Supported keys for `press_key`: `back`, `home`, `enter`, `tab`, `delete`, `volume_up`,
`volume_down`, `power`, `menu`, `search`, `dpad_up`, `dpad_down`, `dpad_left`,
`dpad_right`, `dpad_center`, `space`, `escape`, `wakeup`.

### App Lifecycle

| Tool | Description | Parameters |
|------|-------------|------------|
| `launch_app` | Launch app by package name | `package`, `activity` (optional) |
| `stop_app` | Force stop app | `package` |
| `clear_app_data` | Clear app data and cache | `package` |
| `install_apk` | Install APK from local path | `apk_path`, `replace_existing` |
| `uninstall_app` | Uninstall app | `package`, `keep_data` |

### Utility

| Tool | Description | Parameters |
|------|-------------|------------|
| `wait` | Wait for a duration (max 60s) | `seconds` |
| `wait_for_element` | Poll UI until element appears | `text`, `timeout_sec`, `poll_interval_sec` |
| `list_devices` | List all connected ADB devices | _(none)_ |
| `set_device` | Select target device (multi-device) | `device_id` |

---

## Configuration

All settings can be overridden via environment variables:

| Variable | Default | Description |
|----------|---------|-------------|
| `ADB_PATH` | `adb` | Path to the adb binary |
| `SCREENSHOT_TIMEOUT` | `15.0` | Screenshot capture timeout (seconds) |
| `UI_DUMP_TIMEOUT` | `10.0` | UI hierarchy dump timeout (seconds) |
| `ACTION_TIMEOUT` | `10.0` | Action command timeout (seconds) |
| `DEFAULT_SWIPE_DURATION_MS` | `300` | Default swipe duration (milliseconds) |
| `UI_SETTLE_WAIT_SEC` | `0.5` | Wait after tap/scroll before next action |
| `SCREENSHOT_MAX_WIDTH` | `320` | Max screenshot width (pixels) |
| `SCREENSHOT_QUALITY` | `50` | JPEG compression quality (1-100) |

Invalid values are logged and silently replaced with defaults.

---

## How the UI hierarchy works

`adb shell uiautomator dump` produces an XML tree of every visible UI element with its
text, content-description, bounds, and interaction flags.
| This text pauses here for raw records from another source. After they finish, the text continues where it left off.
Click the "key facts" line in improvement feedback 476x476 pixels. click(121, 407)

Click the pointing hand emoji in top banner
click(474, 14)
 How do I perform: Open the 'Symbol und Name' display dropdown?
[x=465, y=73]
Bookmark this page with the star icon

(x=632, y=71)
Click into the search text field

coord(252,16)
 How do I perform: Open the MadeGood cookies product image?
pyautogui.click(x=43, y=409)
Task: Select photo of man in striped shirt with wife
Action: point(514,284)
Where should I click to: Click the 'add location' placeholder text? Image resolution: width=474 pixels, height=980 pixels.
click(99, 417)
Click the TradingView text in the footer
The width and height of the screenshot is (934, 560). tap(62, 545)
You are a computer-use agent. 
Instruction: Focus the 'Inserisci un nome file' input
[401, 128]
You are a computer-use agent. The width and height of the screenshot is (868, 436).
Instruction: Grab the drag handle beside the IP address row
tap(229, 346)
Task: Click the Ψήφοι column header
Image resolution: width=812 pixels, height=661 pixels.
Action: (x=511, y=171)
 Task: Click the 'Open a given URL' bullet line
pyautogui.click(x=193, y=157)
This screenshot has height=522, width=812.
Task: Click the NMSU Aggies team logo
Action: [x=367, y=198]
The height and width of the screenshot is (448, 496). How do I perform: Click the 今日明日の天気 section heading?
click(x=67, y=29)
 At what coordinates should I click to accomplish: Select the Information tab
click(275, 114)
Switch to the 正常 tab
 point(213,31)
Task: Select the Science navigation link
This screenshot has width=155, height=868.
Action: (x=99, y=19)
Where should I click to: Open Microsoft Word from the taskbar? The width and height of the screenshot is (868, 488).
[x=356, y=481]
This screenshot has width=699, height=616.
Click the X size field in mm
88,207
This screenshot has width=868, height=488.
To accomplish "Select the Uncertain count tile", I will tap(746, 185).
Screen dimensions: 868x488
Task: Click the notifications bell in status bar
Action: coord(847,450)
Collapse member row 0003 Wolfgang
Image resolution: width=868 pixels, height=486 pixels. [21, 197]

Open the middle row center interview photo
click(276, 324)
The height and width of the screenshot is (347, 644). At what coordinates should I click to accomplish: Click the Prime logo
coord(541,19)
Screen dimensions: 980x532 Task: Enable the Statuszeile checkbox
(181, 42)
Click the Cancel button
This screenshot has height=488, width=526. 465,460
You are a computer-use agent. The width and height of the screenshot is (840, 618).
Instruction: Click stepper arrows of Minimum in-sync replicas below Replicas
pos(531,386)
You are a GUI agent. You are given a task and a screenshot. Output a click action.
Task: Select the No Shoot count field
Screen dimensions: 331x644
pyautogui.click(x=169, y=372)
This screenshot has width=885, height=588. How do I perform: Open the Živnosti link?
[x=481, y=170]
This server parses that XML
and returns a compact text format optimized for LLM consumption — reducing token usage
by ~80% compared to raw XML while preserving all the information Claude needs to reason
about and interact with the UI.

For Compose-based apps, class names are generic (`android.view.View` instead of `Button`,
`TextField`, etc.), but text, content-description, bounds, and clickability are all
present — which is everything needed.